La Toscana si conferma all’avanguardia nella prevenzione del dissesto idrogeologico. In un territorio strutturalmente fragile, la Regione ha scelto di puntare su conoscenza scientifica, tecnologie avanzate e una gestione operativa coordinata, diventando l’unica in Italia a utilizzare in modo sistematico il monitoraggio satellitare radar per l’individuazione delle frane lente.
Il punto della situazione è stato presentato nel corso di una conferenza stampa a Palazzo Strozzi Sacrati dal presidente della Regione Eugenio Giani, insieme al sottosegretario Bernard Dika e al direttore della Difesa del suolo e Protezione civile Giovanni Massini, affiancati da esperti del mondo accademico e tecnico, tra cui il professor Nicola Casagli dell’Università di Firenze.
Secondo l’ultimo Rapporto ISPRA sul dissesto idrogeologico, oltre il 72% del territorio toscano — pari a più di 16.500 chilometri quadrati — è interessato da fenomeni franosi. Le aree a pericolosità elevata e molto elevata rappresentano circa il 21% della superficie regionale, una quota superiore alla media nazionale, anche grazie a un livello di mappatura più avanzato.

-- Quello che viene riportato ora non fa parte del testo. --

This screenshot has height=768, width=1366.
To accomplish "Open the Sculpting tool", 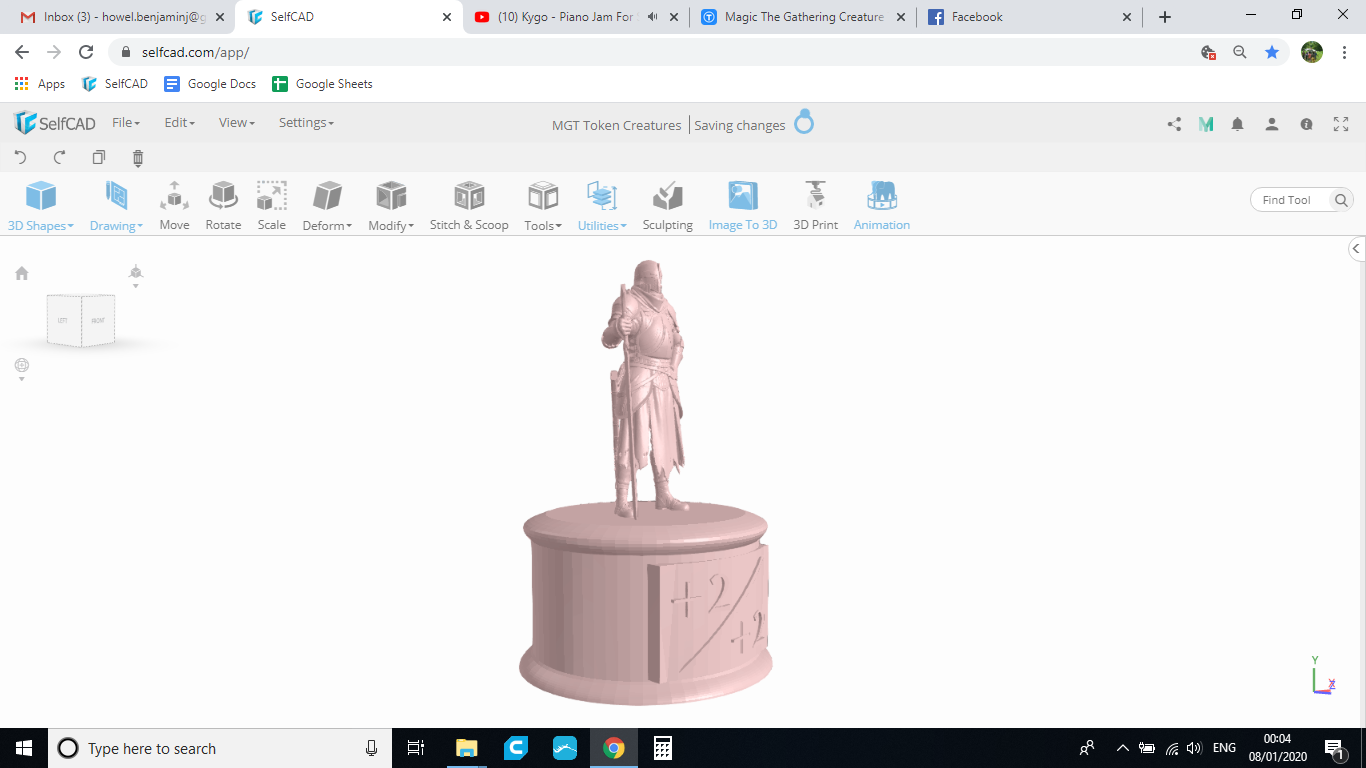I will (667, 206).
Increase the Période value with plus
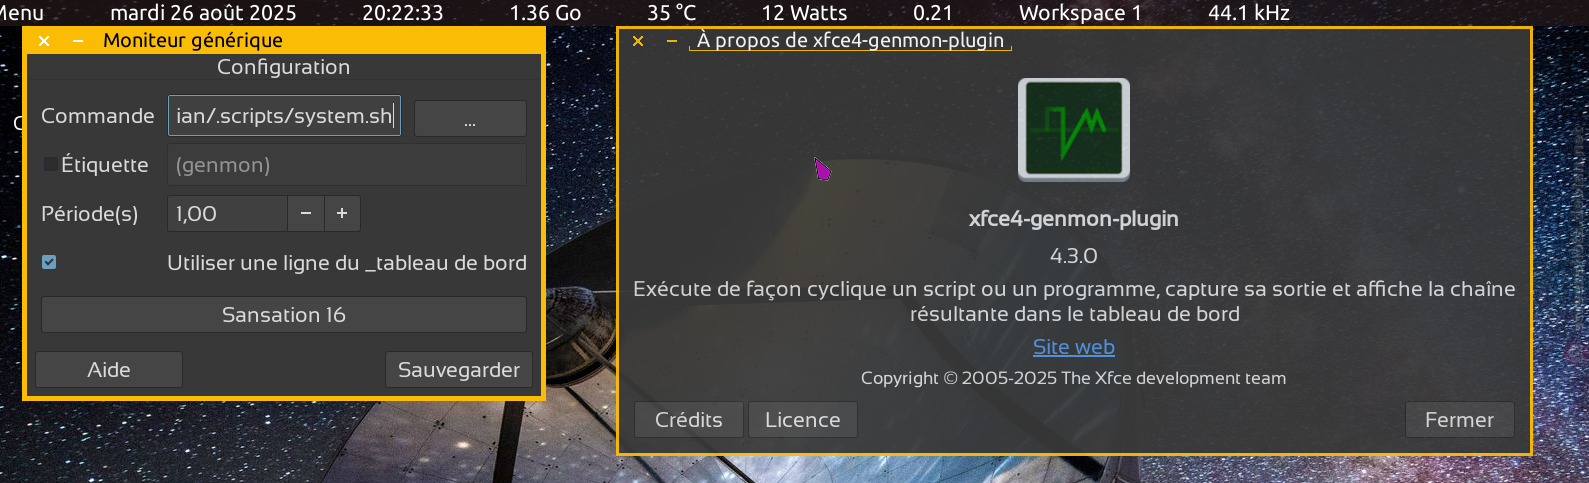Screen dimensions: 1589x483 point(342,214)
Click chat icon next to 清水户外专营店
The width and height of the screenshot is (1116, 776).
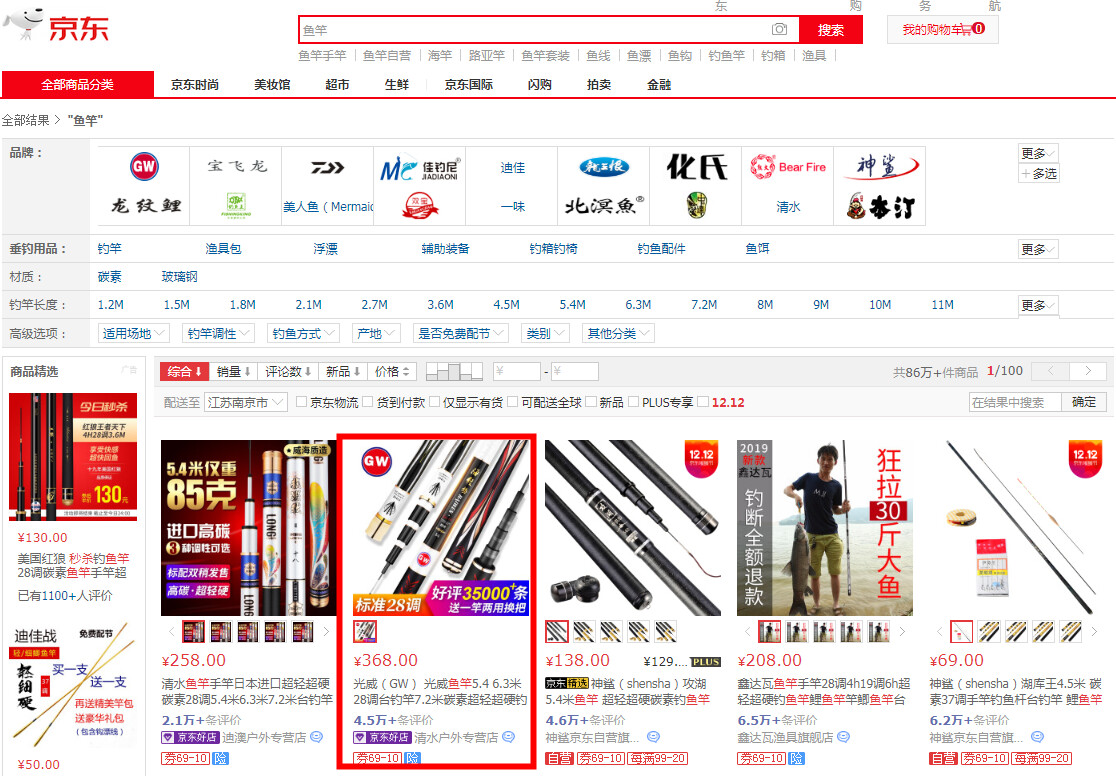point(509,737)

I fenomeni di frana possono avere evoluzioni molto diverse: alcuni si sviluppano lentamente nel tempo, altri si manifestano in modo improvviso, spesso in concomitanza con eventi meteorologici estremi. Per questo la Toscana ha adottato un approccio integrato che unisce monitoraggio, prevenzione, pianificazione territoriale e gestione dell’emergenza.
Dal 2018 la Regione utilizza in modo strutturato il monitoraggio satellitare radar per intercettare i movimenti franosi lenti. I dati, elaborati dal Dipartimento di Scienze della Terra e dal Centro per la Protezione Civile dell’Università di Firenze, consentono di rilevare spostamenti del suolo anche di pochi millimetri all’anno. Le informazioni confluiscono in un bollettino mensile a supporto delle decisioni degli enti locali. Un modello che la Toscana ha trasformato in uno strumento operativo stabile di governo del territorio.

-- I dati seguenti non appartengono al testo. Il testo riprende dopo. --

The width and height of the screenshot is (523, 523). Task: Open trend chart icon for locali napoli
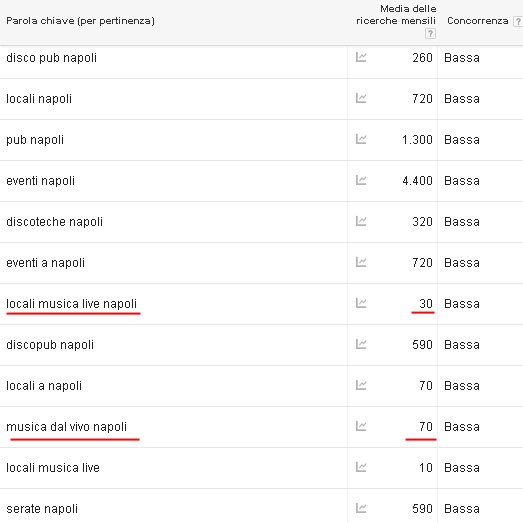click(x=361, y=98)
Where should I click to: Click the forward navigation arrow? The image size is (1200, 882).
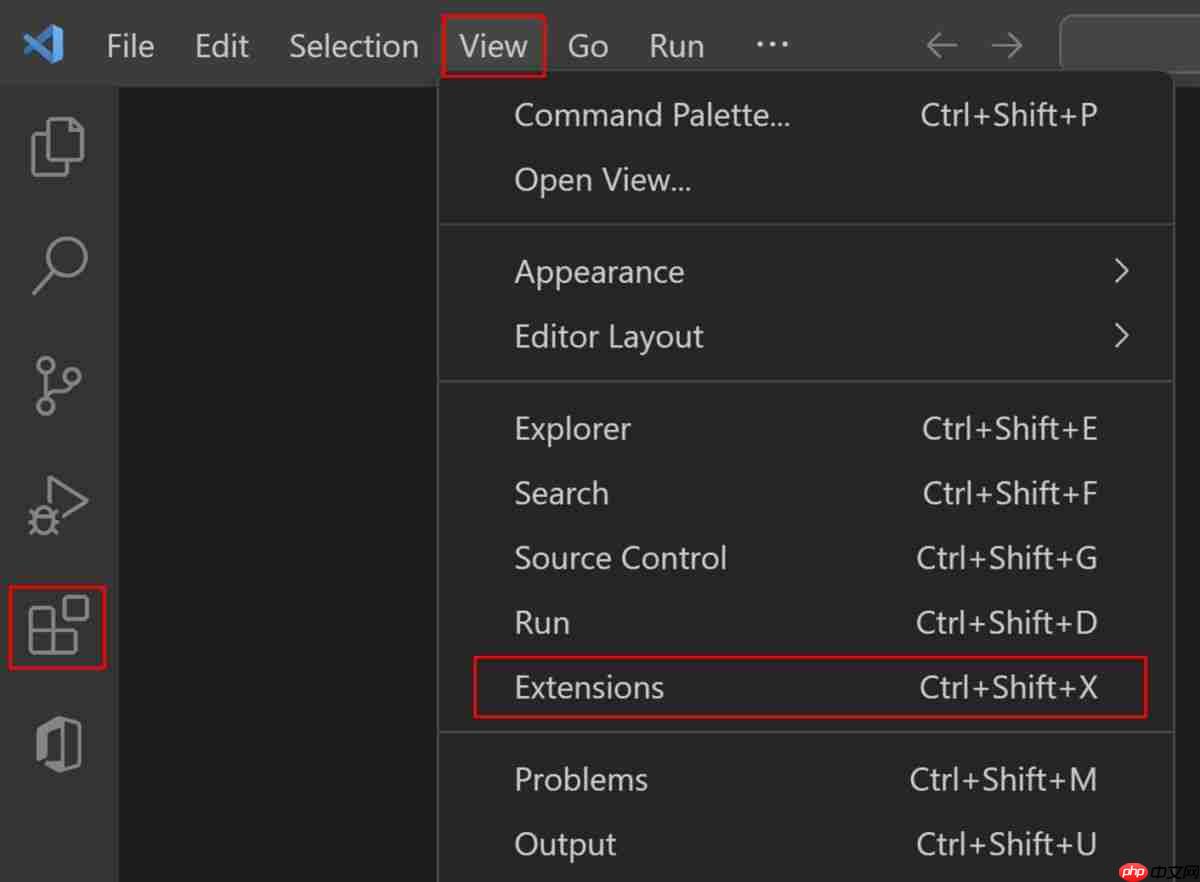click(x=1007, y=44)
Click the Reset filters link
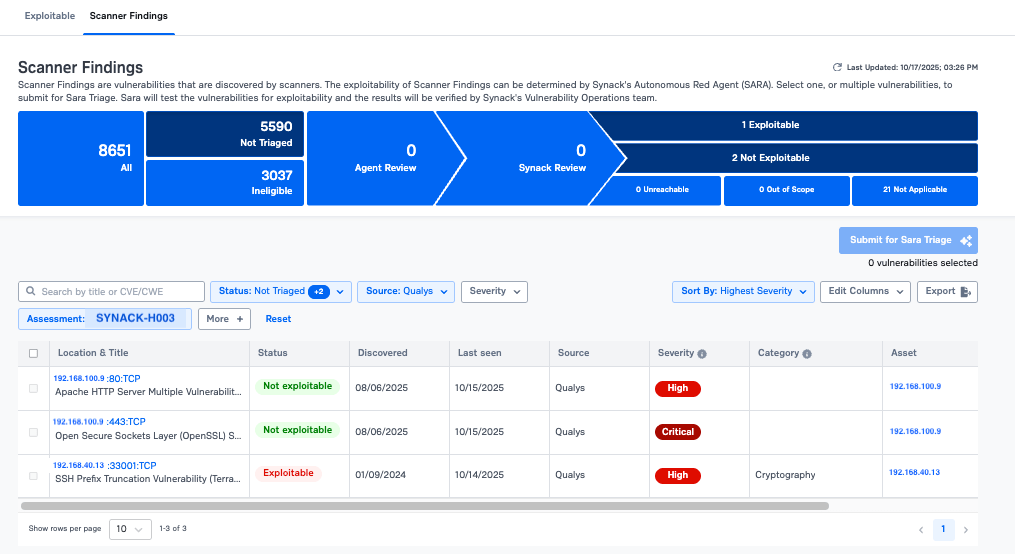 [278, 319]
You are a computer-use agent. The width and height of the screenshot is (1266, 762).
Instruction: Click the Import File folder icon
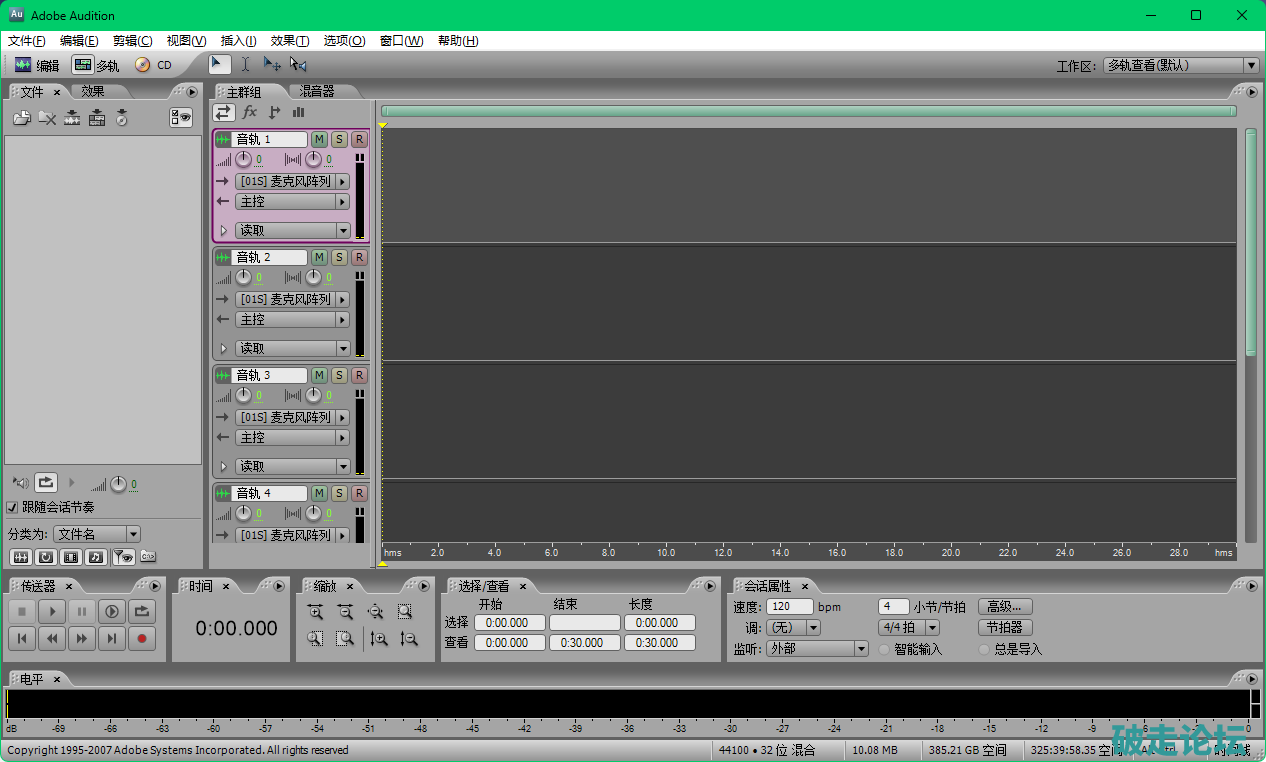[x=21, y=118]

«Siamo l’unica Regione ad aver implementato da tempo un sistema di monitoraggio satellitare che permette di “leggere” il territorio e intervenire in chiave preventiva», ha sottolineato il presidente Giani. «Negli ultimi cinque anni abbiamo potuto agire in almeno 500 casi, investendo oltre 200 milioni di euro per interventi sui movimenti franosi, utilizzando risorse regionali». Giani ha inoltre auspicato una normativa nazionale che consenta di estendere questo modello a tutto il Paese, annunciando anche la disponibilità a collaborare con la Sicilia.
Tra gli strumenti messi in campo figura anche lo studio di suscettibilità da frana, elaborato dalla Commissione scientifica istituita dopo l’alluvione del novembre 2023, che individua le aree maggiormente predisposte all’innesco di frane, in particolare quelle rapide, offrendo indicazioni fondamentali per la pianificazione territoriale.

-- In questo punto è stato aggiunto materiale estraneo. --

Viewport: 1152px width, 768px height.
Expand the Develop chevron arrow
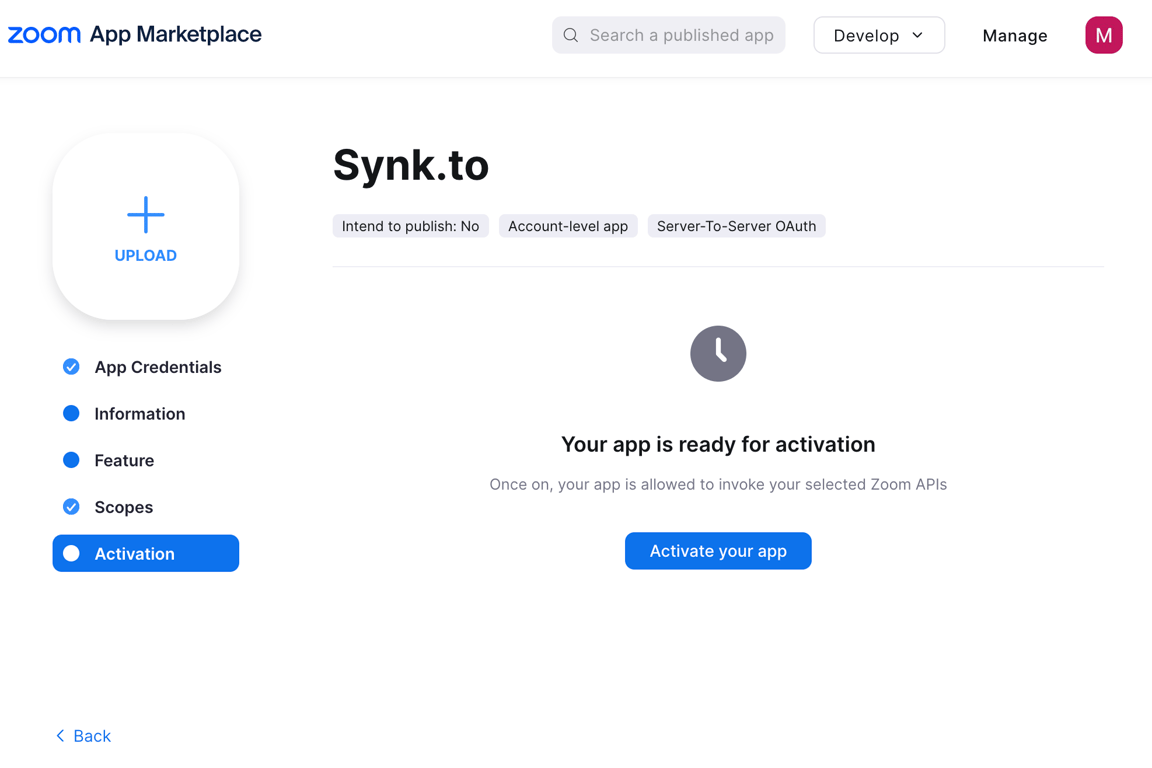918,35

La gestione operativa è affidata a procedure unitarie e a un tavolo tecnico permanente che coinvolge Regione Toscana, Autorità di Distretto dell’Appennino Settentrionale e Università di Firenze, garantendo supporto e coordinamento ai Comuni sia in fase preventiva sia dopo gli eventi. Negli ultimi cinque anni la Toscana ha mobilitato oltre 200 milioni di euro per più di 500 interventi di prevenzione, messa in sicurezza ed emergenza legati al dissesto idrogeologico.